Let’s separate fact from fiction and review some of the impacts to the region and to all employers.
As of July 1, 2019, Highmark members will no longer be considered in-network at most UPMC hospitals and facilities. What this means is that the negotiated rates that Highmark had with UPMC (often 60-85 percent lower that UPMCs actual “sticker” price) will no longer apply. Members will have to pay full charge, if UPMC accepts them as patients, which they are not required to do except in emergencies. Highmark had argued in the courts that the UPMC hospitals should not be considered “truly” out of network as applied to its Medicare Advantage members until 12/31/2019 because Medicare Advantage is a yearly program and members should not be put in a scenario where some hospitals are in for the first half of the year but not the last half.
While courts had initially supported this argument, Highmark lost on appeal by UPMC. UPMC made the case that Medicare Advantage customers should make their choices based on the providers in network for the whole year, and if UPMC was going to be out of network as of 6/30/2019, then that should be a factor in their choice of Medicare Advantage plans. After some back and forth, the Pennsylvania Supreme Court ruled in favor of UPMC stating that the contract ends at the end of 2018 with six months of runout until 6/30/2019.

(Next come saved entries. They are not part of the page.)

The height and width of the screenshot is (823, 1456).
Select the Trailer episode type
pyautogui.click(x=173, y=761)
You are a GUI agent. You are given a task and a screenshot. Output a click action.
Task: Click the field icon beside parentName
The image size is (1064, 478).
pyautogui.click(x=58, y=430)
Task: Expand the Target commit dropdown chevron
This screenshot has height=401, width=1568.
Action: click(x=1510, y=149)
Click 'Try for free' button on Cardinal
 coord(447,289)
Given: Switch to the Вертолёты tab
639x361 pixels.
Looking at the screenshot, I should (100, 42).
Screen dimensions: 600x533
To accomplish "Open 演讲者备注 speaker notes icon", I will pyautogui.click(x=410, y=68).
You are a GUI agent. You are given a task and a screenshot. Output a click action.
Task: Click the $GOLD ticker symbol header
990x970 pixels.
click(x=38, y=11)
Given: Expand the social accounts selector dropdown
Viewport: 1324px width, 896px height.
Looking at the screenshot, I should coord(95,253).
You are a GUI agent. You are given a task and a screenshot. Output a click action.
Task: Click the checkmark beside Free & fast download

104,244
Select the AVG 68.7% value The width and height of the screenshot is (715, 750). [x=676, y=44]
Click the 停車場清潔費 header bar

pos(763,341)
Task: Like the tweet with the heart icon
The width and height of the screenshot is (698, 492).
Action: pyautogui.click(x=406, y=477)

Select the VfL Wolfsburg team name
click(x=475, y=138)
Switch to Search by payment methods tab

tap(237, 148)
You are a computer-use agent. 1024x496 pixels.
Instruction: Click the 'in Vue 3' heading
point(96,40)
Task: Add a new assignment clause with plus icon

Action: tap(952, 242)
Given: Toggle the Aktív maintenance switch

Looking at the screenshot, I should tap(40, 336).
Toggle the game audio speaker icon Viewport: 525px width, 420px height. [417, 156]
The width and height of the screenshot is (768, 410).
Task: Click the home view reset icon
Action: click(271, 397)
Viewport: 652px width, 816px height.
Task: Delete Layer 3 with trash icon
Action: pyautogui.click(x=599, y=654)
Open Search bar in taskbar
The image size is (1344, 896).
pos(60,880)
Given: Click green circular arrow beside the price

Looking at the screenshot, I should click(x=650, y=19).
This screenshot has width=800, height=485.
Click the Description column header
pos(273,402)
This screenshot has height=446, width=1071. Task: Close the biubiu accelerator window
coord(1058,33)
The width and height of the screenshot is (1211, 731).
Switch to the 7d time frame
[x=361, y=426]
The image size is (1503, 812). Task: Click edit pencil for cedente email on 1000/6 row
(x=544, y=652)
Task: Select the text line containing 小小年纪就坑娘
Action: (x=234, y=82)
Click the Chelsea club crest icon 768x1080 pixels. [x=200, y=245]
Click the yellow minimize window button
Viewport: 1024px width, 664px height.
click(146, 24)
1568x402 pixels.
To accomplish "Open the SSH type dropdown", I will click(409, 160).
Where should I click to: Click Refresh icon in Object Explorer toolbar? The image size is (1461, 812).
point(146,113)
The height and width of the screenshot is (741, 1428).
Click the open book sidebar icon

The choice for many Medicare Advantage enrollees is, “do I keep my insurance coverage and the benefits I am accustomed to or do I keep my doctor?” As the area’s largest insurer, Highmark wants people to stick with their carrier, arguing that the new burgeoning Allegheny Health Network is up to the challenge. UPMC on the other hand, as the area’s leading health system, wants you to choose your doctor and hospital over the insurer. In a fairly unorthodox move, UPMC announced that Highmark Medicare members who want to use UPMC providers will not only have to pay full charge (a significant mark-up), they would also have to pay “up front.” There will be no payment plan options for them. This “cash on the barrel” approach is not typical. It underscores how much UPMC wants to make clear to those choosing Medicare plans the downsides of choosing a plan without UPMC in-network. Through this business decision, UPMC brings home the stark reality of the effect that its split with Highmark will have on the residents of Western Pennsylvania.
Regional and Employer Impact
There aren’t a lot of good publicly available data sources that provide quantitative modeling…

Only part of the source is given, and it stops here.